The Olympics: a time for sport and international brotherhood, shot through with rage-inducing international rivalry, has kept our planet from the brink of disaster for literally 30,000 years. Today, in 2012, we, as a people, find ourselves just now getting around to celebrating the 30th anniversary of the first Olympic games, and while at this rate we’ll obviously be doing this crap forever, it is nevertheless a testament to our general delightfulness that we have yet to succumb to the ever-growing pressure to admit defeat and say “Okay, we’ll just wait until everyone’s asleep and then take turns slitting each other’s throats” and instead wake up each morning, look the Four Horsemen in the eye, and announce “No! Today we stand strong in hope and sports! You will not have us today, Plague Horse!” And we keep this up for two whole weeks!
Plus if nothing else it’s funny to watch countries like Burma or whatever only have like two athletes in the whole thing, and they finish 11th and 34th in the same event the day after the opening ceremonies and then go home on a plane made out of wood. “Duh, we are too good at sports!” Yeah, I don’t think so, pal! BA-DOOSH! We just got our tenth gold medal while you asswipes were tying up your bindles! That shit is so classic. But also, there’s brotherhood. In ancient times, the Olympics were held probably in the Coliseum, if not there then the Parthenon, if not there then the Acropolis, and it was a way for the ever-warring Greeks to say “You know what? Let’s just wrestle for a while.” No wars, no battles, no stabbing, just wrestling. Maybe eat some grapes between bouts, tell stories about their main god turning into a fish and raping that one mailman who you never see anymore, and just in general being a bunch of Good-Time Charlies. Later, they would stab their leader an even dozen times and then poison the dude who had the idea and who’d started to think that he’d finally made a couple of friends for once in his life, but when the next Olympics rolled around, one guy would look at another guy and be like “Wrestling?” and the other guy would go “Wrestling” and the ruins of this once massive empire would ring yet again with songs and laughter.
Since then, the Olympics haven’t changed too much. There’s still wrestling, for instance. However, it has moved away from the philosophy of its original slogan, “By Greeks, For Greeks,” and embraced a more global participation.

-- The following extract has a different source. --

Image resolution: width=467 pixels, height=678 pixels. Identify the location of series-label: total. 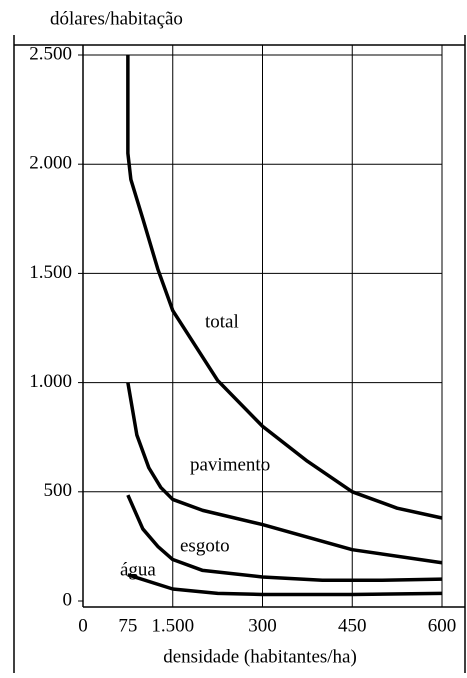
(222, 322).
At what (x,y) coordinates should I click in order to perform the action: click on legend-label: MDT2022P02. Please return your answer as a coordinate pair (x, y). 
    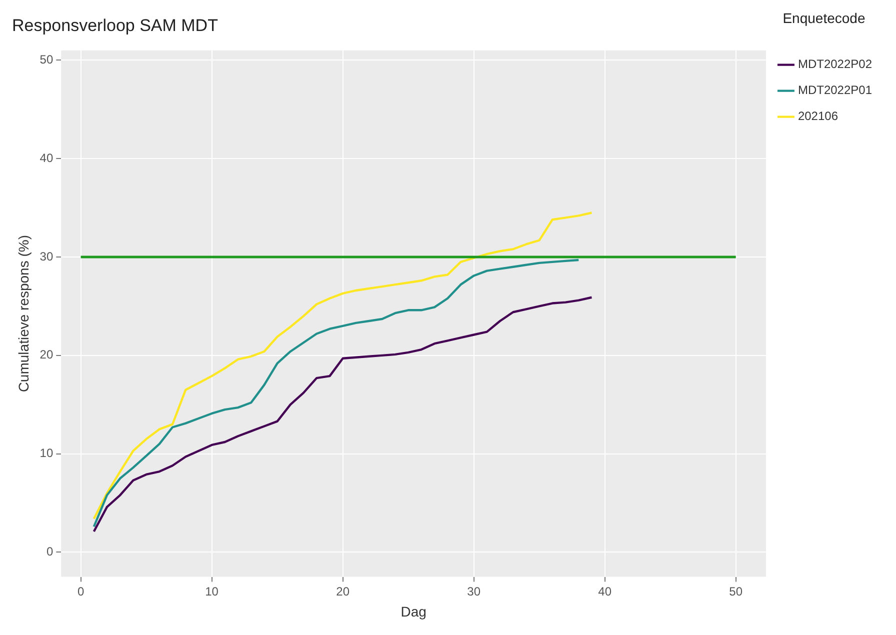
    Looking at the image, I should click on (835, 64).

I can’t say it’s fully global, and I suspect that some of the smaller, more backwoods countries still don’t really get a look in, because no thank you, but pretty much any country that matters at least gets to have a couple of archers in there. Or handball, have you seen this one? It’s like soccer without kicking mixed with basketball without dribbling. They have goalies but everybody scores all the time so I don’t know why they bother. The goalies are there for the free plane ticket, I think. But the point is if you’re from a country that doesn’t know how to do anything, as long as you promise not to act like a bunch of dickheads, maybe you could play handball. Don’t worry about winning a gold medal because the Olympics aren’t about that. And if France ends up winning the whole business, just ignore them and think “Hey, I got outside for a little bit.”

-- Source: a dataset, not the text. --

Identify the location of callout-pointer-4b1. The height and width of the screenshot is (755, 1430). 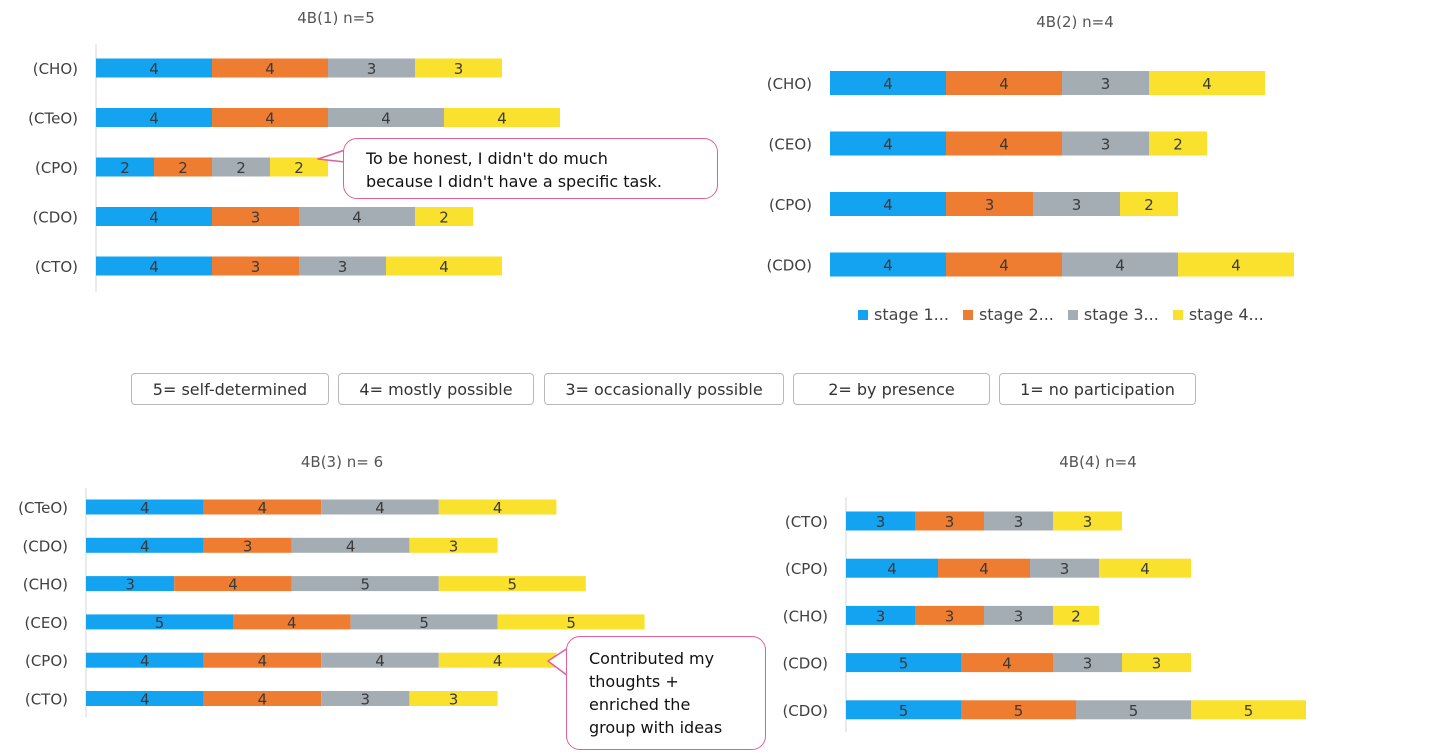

Good morning, sports fans. What a day! I’ll tell you, as a German (well, Austrian, but don’t tell Goebbels that!) [pause for laughter], but as a German, I don’t think I’ve ever been prouder than I am right now. I look out at the crowd of athletes and supporters and sporting enthusiasts, all of one particular race, except that guy, and I think that this is why I became the Chancellor – to see your smiling faces, ready to play! It’s childlike, this wonderment, this sense of play, and it’s something I think we’d all do good to hold in our hearts even as we move away from these Olympic games on back into our daily lives. Sure this will all be over soon, but there’s no reason we can’t carry the spirit onwards. It’s a spirit of love, it’s a spirit of togetherness, and it’s a spirit of fun. Boy, looking at all you guys, I want to jump down off this balcony and join you. And I certainly would if I hadn’t been forbidden to do so by my doctor, on account of the fact that I only have one ball. Let the games begin! Love, Hitler
If even a sourpuss like Hitler can pour himself a glass of iced tea, kick back, and chant “Go! Go! Go!” for any and all countries and athletes, then my goodness, can’t we all do the same? And can’t we, as Hitler implored us to do, remember the joy we felt for these two brief weeks as we watched completely shaved people swim, and strangely wimpy boxing, and people getting all shit-talky about everything, even fucking fencing for Chrissake, and a bunch of sports that frankly I don’t think even exist at any other time, and can’t we, like Hitler, say “Yes!” to life and fun and peace. Thanks, Hitler. We owe you one.